Bitcoin is fighting an important technical battle, trading just below two closely watched long-term trend indicators: the 200-day Simple Moving Average (200SMA) at $82,455 and the 200-day Exponential Moving Average (200EMA) at $82,027, according to Glassnode data.
The 200SMA calculates the average closing price over the last 200 days and weights each day equally. The 200EMA uses the same 200-day window, but places more weight on recent prices, making it slightly more responsive to current market conditions.
Together, they form a confluence resistance zone around $82,000-$82,500 that bitcoin must convincingly regain to signal a resumption of its long-term uptrend.
Bitcoin first lost the 200DMA in late November 2025 when the price rolled over from $108,000. A brief recovery attempt in January failed to regain the level around $97,000, and by early February 2026, bitcoin had fallen to $60,000.

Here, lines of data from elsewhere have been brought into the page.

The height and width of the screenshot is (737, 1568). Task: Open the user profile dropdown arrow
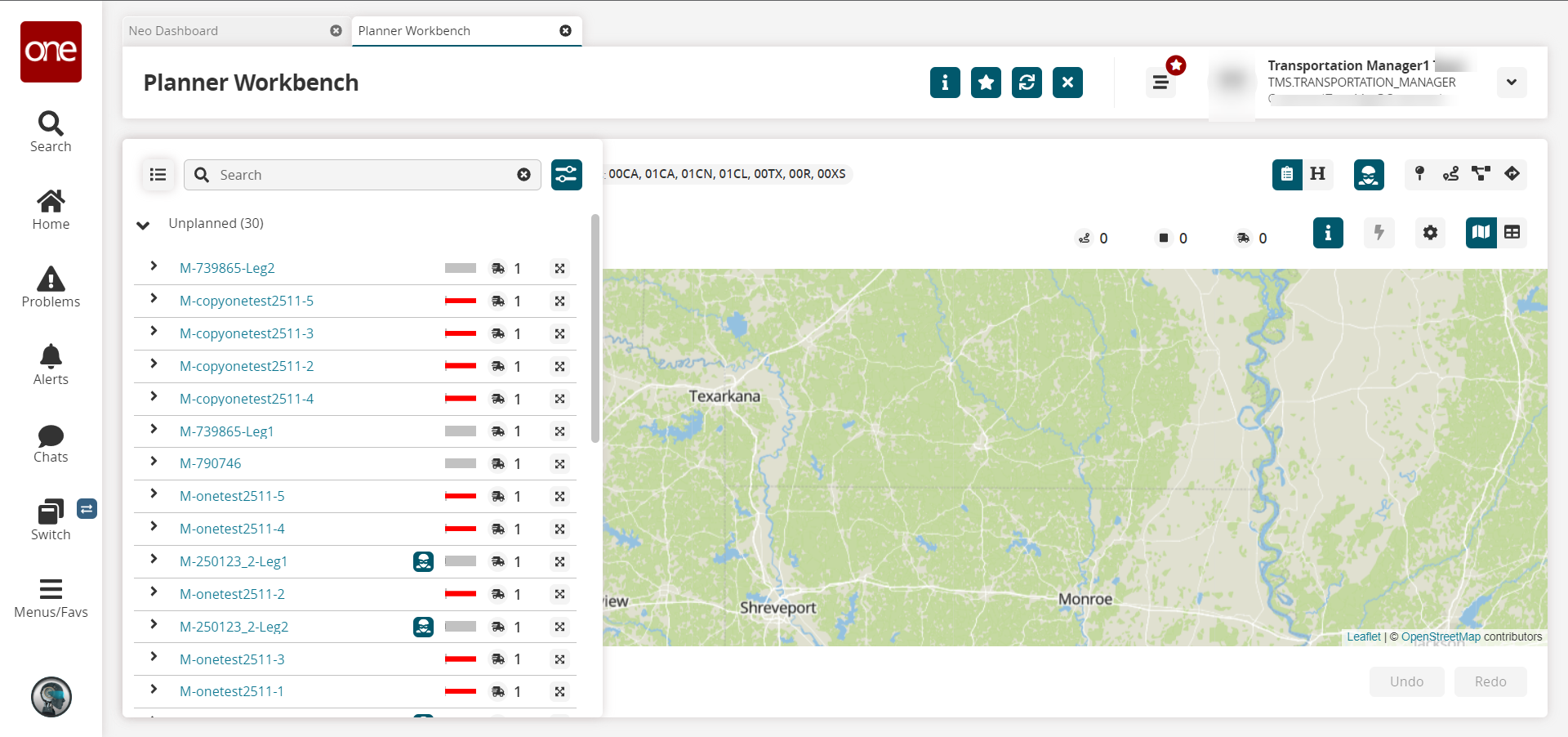click(x=1512, y=83)
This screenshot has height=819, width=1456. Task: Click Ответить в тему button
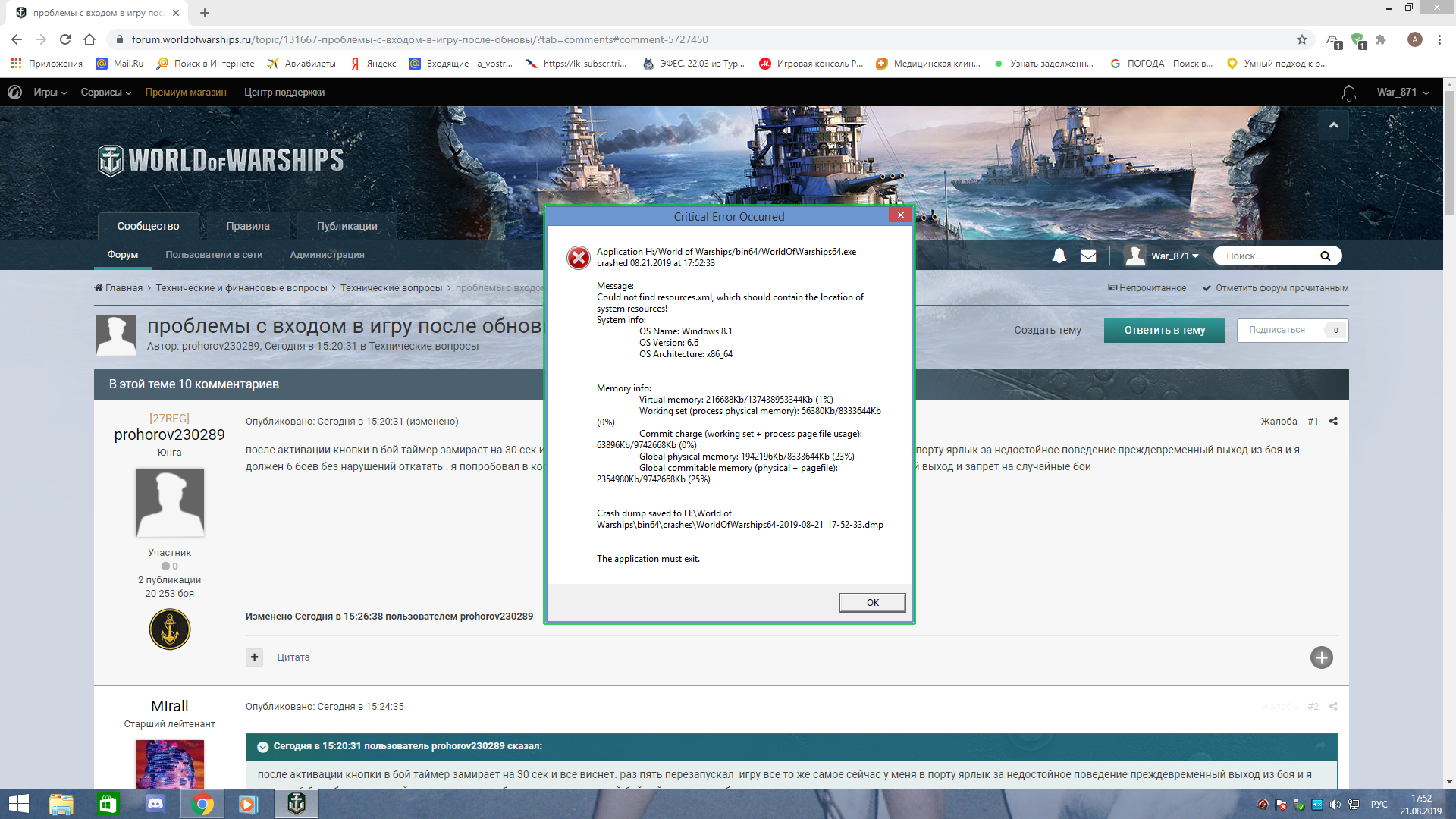1165,330
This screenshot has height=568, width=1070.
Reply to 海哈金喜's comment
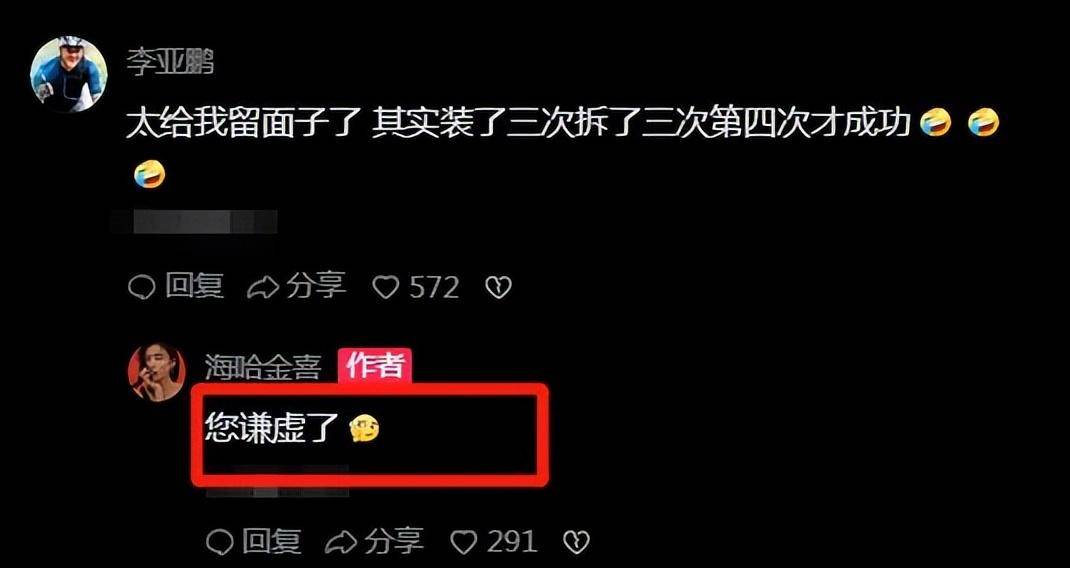254,542
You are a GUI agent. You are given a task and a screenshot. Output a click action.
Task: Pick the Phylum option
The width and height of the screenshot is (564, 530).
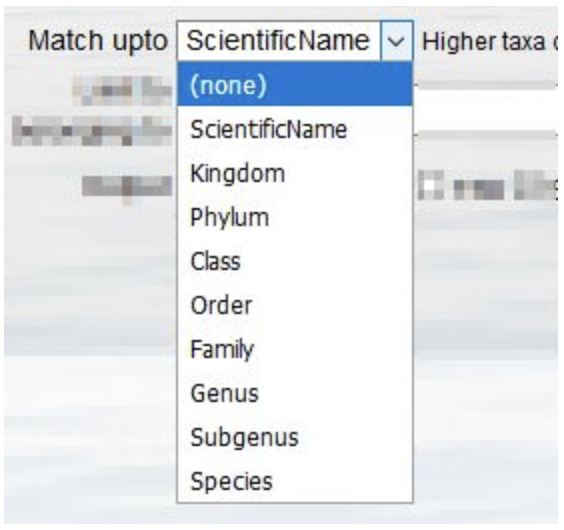[x=295, y=217]
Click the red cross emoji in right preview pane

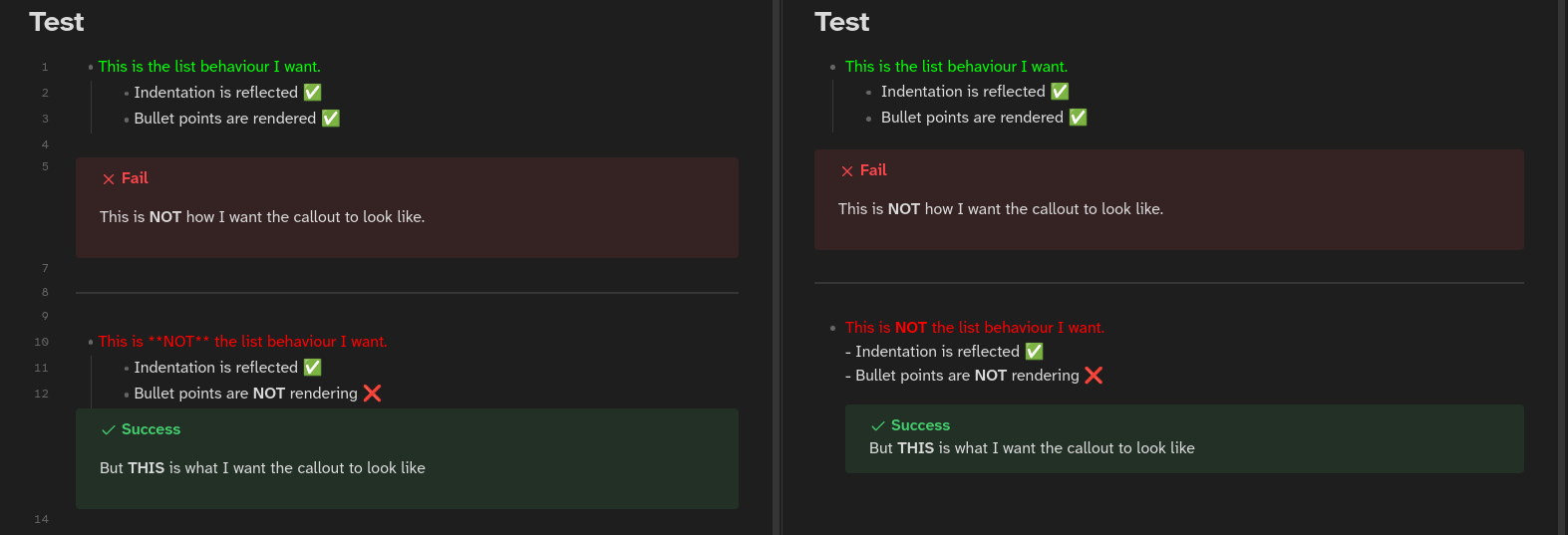point(1094,376)
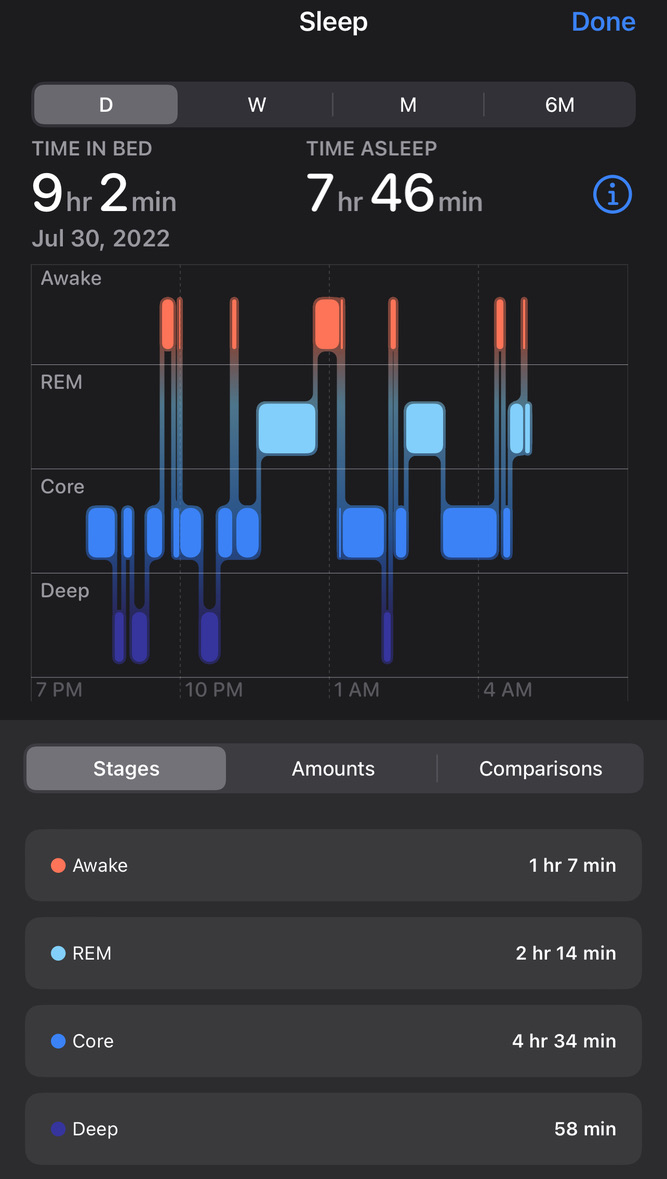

What gives bulls reason for cautious optimism is that bitcoin is holding above several significant cost levels, according to CheckonChain. The 128-day moving average sits at $75,700, representing the average price paid by buyers over the shorter time frame and a level that BTCX has successfully defended.
The True Market Mean, currently at $78,200, reflects the average price of each bitcoin at the time it last moved on-chain, essentially representing the total cost base of the entire active market.
The short-term holder cost basis of $78,400 tracks the average acquisition price for investors who bought within the last 155 days, a group historically prone to panic selling underwater.
Bitcoin trading ahead of all three suggests that the majority of recent buyers remain in profit, reducing selling pressure from forced liquidations or panic selling. The key zone to watch is whether bitcoin can turn $82,000-$82,500 for support.